On Friday the 13th of February just over twenty years ago, our family joined the Australian autism community with the diagnosis of our two-year-old son Connor with autism spectrum disorder. In the months leading up to the appointment with the paediatrician, we knew that something was wrong, but persistent family folklore of quirky characters and late bloomers was used to calm our nerves.
Connor’s diminishing language, self-stimulatory behaviour and fixation with routines however seemed to become more pronounced each week. We were uneasy entering the specialist’s rooms and Connor’s screaming and visible distress during the examination raised the emotional barometer of the consultation culminating in the announcement of the ‘A’ word.
My wife Helen and I were numb with fear, grief and uncertainty. As we were ushered out of his rooms to make way for his next patient the doctor gave us a pat on the back and suggested we focus on our other child Lachlan, then just six months old.
That was the wrap-around medical view of autism in Brisbane in the 90s; forget about the dodgy one and enjoy the good one! We staggered from the clinic back to the safe cocoon of the family car where we wept uncontrollably and then started the long drive home.

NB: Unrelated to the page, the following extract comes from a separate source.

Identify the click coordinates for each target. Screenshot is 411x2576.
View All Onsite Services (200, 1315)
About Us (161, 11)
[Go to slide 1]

We never really returned home to the world we had left that morning prior to the doctor’s appointment. We returned to our new world of grief, chaos and panic.
In 1998 the internet was still an emerging technology, however with our clunky 28k dialup modem we downloaded what information we could find and purchased as many books as we could afford and started to work out what the hell to do next.
Speaking at the launch of DAD film last week here in Brisbane, Autism Awareness Australia’s CEO Nicole Rogerson spoke about the way that women instinctively lean in to each other for support in times of crisis. Nicole spoke of women’s intuitive capacity to find strength and inspiration through their shared stories of grief and adversity.